TASK DETAILS → After locating the line that holds "You are a GUI", repeat it and each following line exactly until the material ends, skipping pictures.

MATERIAL FOR THIS TASK →
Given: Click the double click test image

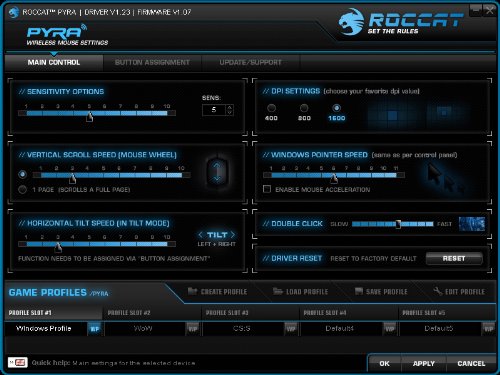Looking at the screenshot, I should (472, 224).
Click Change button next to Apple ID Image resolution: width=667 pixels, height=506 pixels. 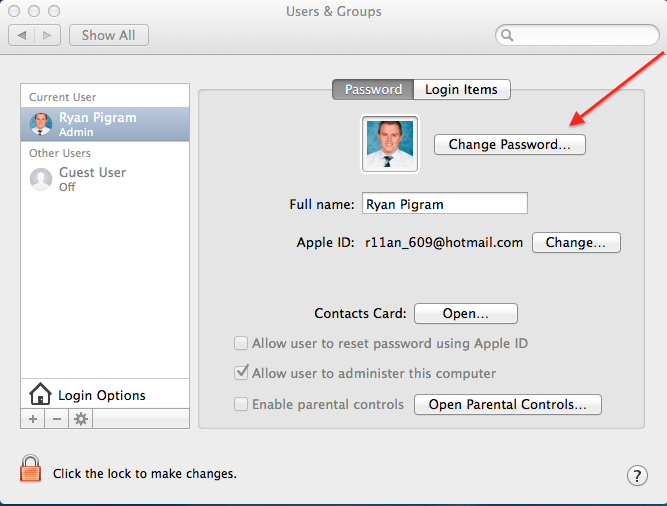click(x=576, y=242)
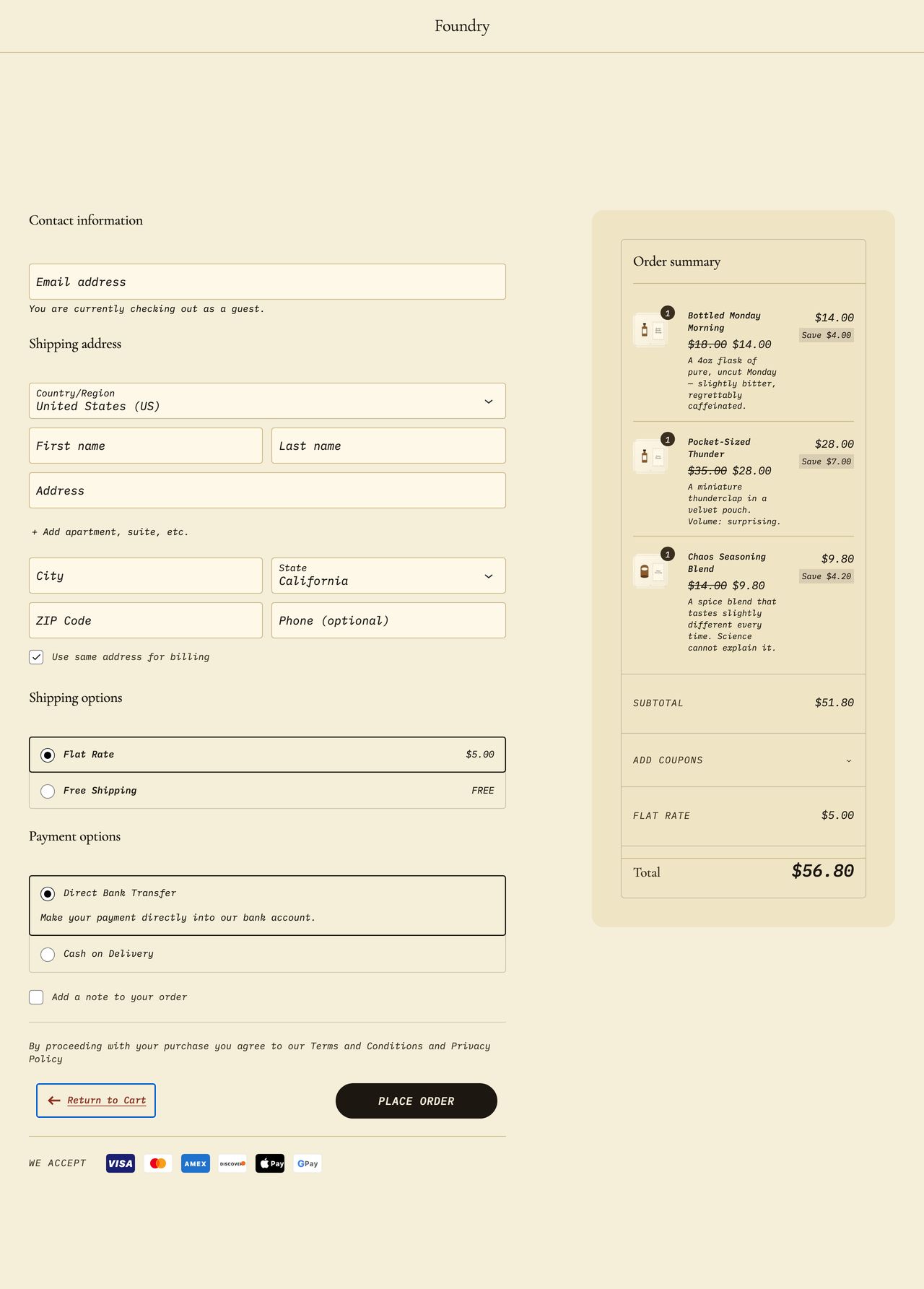Click the Visa payment icon

121,1163
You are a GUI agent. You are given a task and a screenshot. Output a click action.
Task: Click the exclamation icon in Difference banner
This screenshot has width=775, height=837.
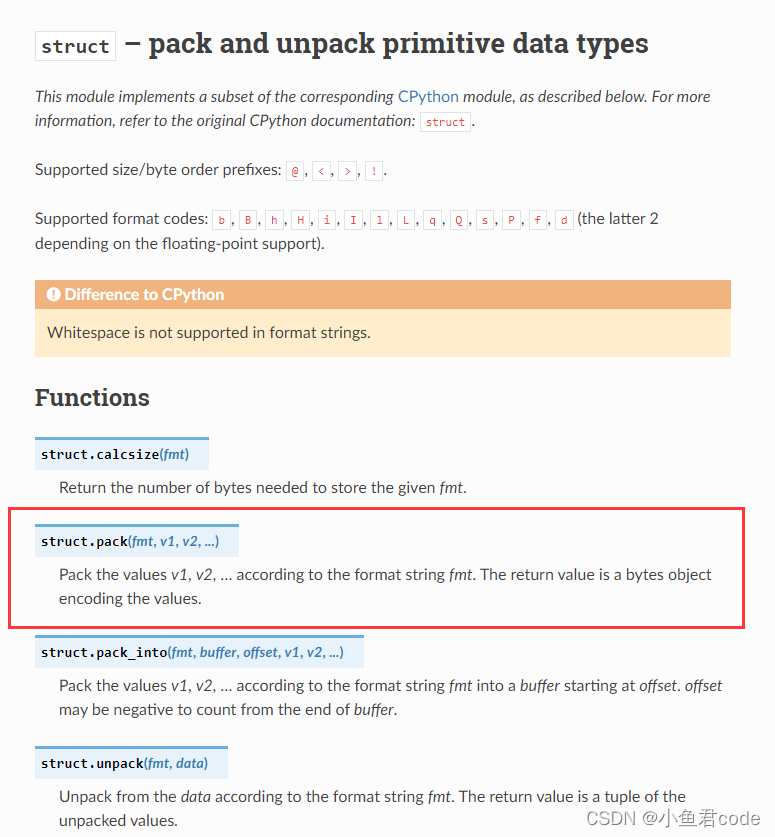point(53,294)
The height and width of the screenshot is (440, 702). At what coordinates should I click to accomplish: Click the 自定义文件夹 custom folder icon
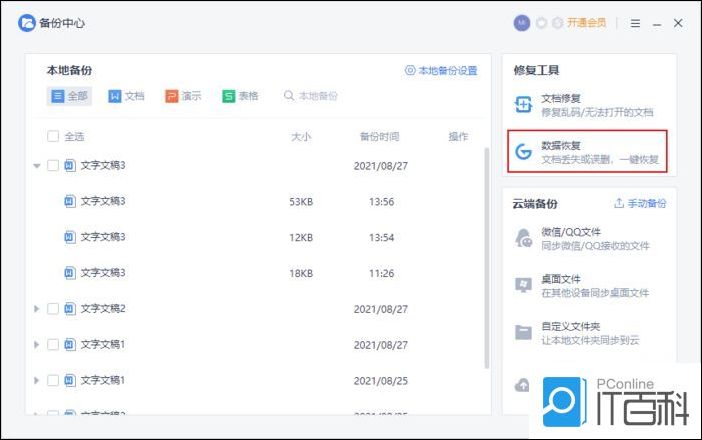pos(523,333)
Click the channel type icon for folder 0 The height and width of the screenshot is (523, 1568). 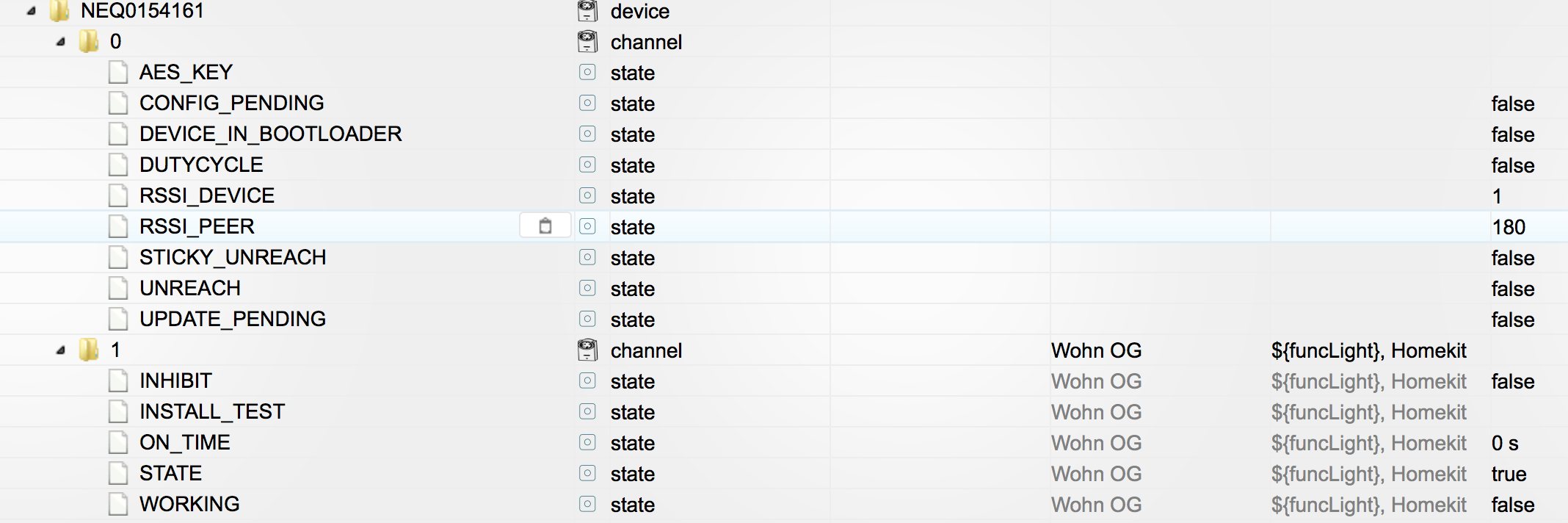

WRITTEN REPLY →
You are a GUI agent. You are given a task and a screenshot. Output a click action.
Task: Click the exclamation icon in Difference banner
This screenshot has width=775, height=837.
point(53,294)
The height and width of the screenshot is (440, 702). At what coordinates should I click to accomplish: Click the 自定义文件夹 custom folder icon
pos(523,333)
Click the channel type icon for folder 0 The height and width of the screenshot is (523, 1568). 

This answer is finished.